↓↓↓

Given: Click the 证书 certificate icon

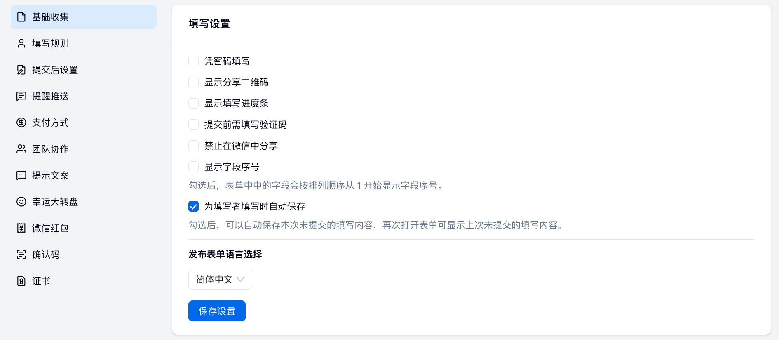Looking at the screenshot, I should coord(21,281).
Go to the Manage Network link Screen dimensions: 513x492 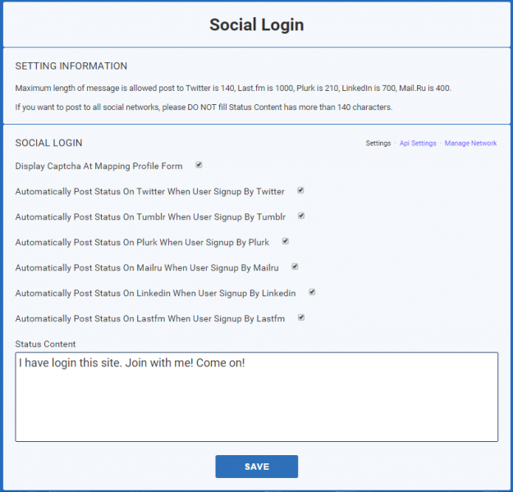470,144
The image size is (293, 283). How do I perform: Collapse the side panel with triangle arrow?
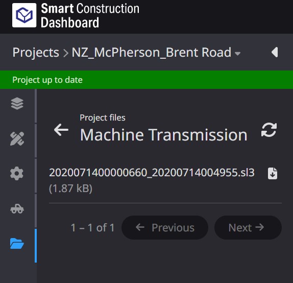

↑↑↑
↓↓↓

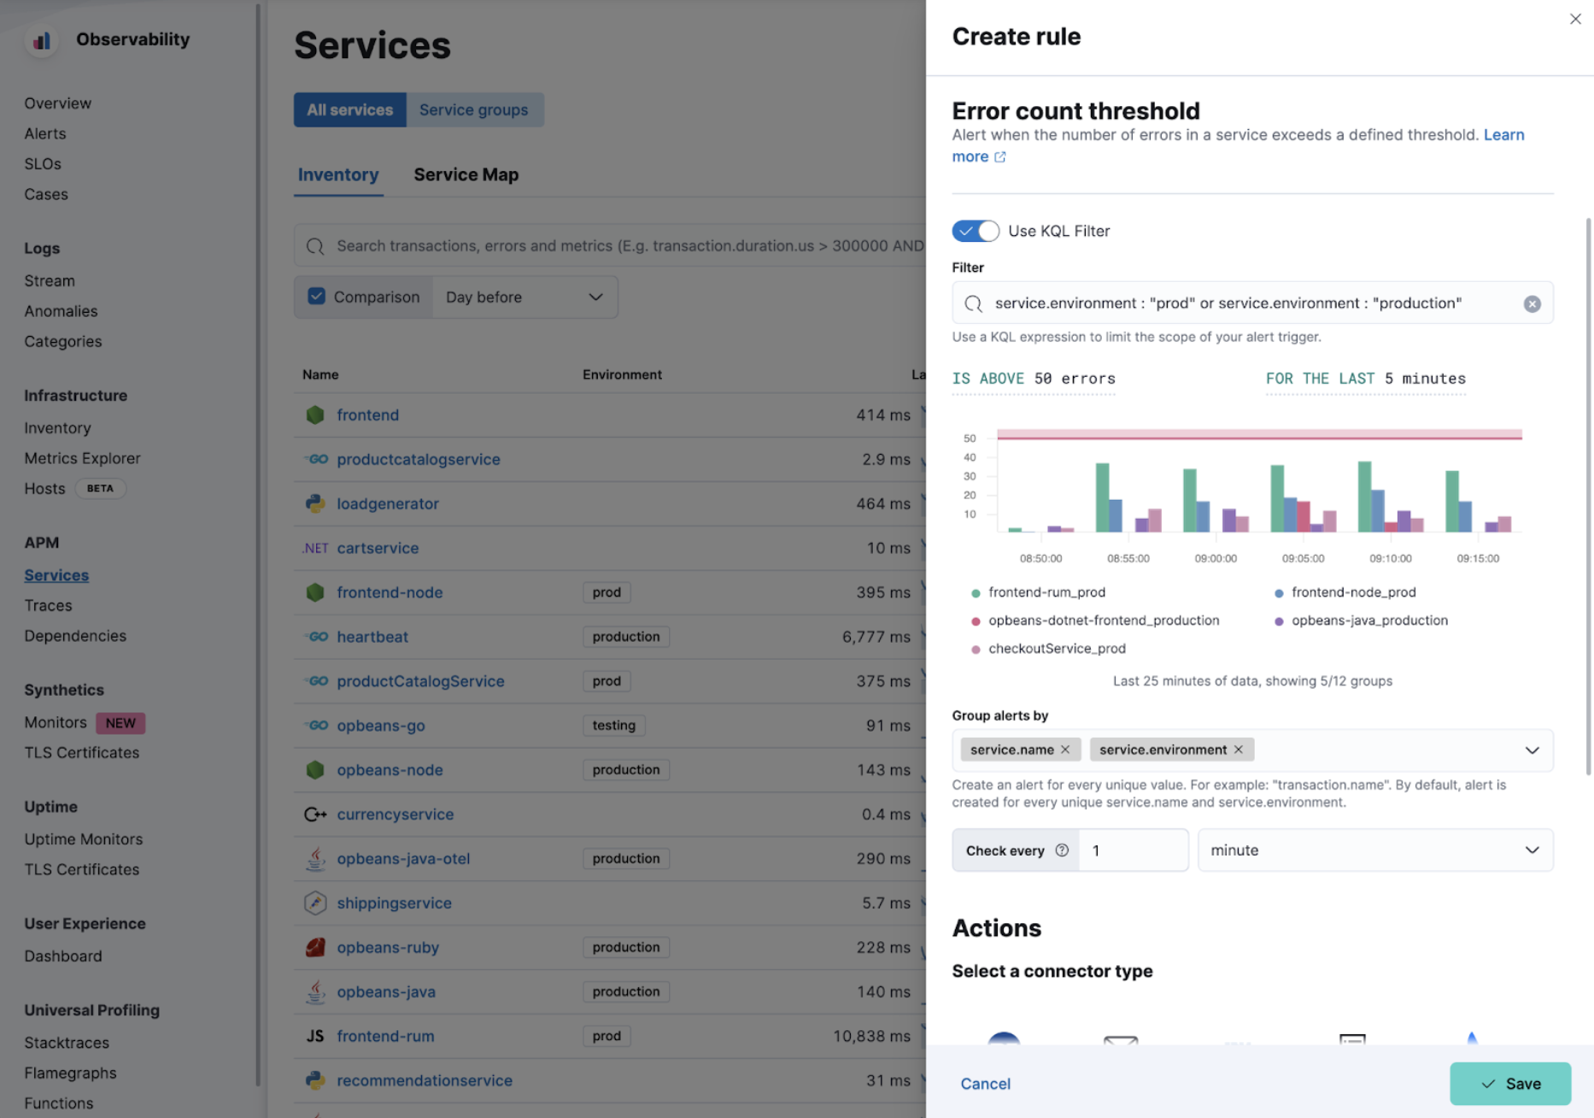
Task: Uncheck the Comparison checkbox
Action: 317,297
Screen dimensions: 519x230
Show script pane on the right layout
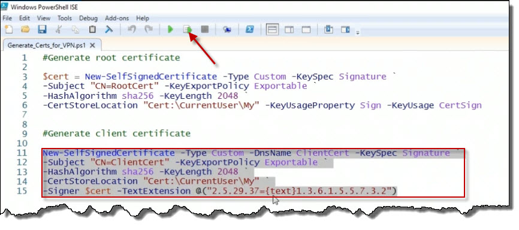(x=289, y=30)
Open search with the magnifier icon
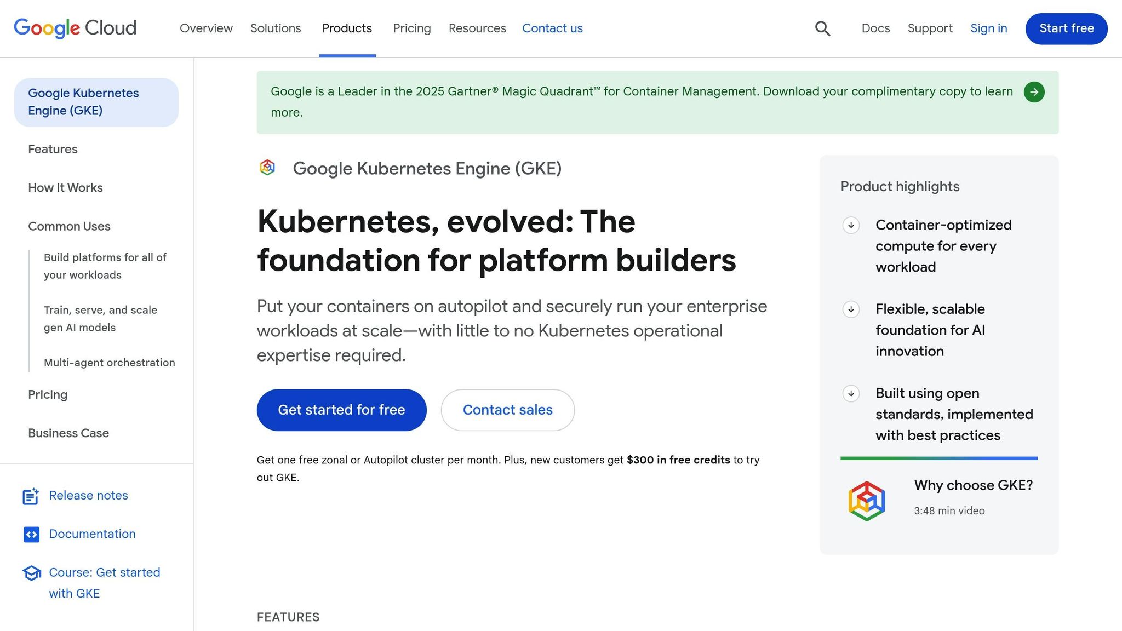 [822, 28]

↑↑↑

**What is asked**
Extract each line of the items above that contains the string "icon".

**Answer below**
Given: Click the 证书 certificate icon
Open search with the magnifier icon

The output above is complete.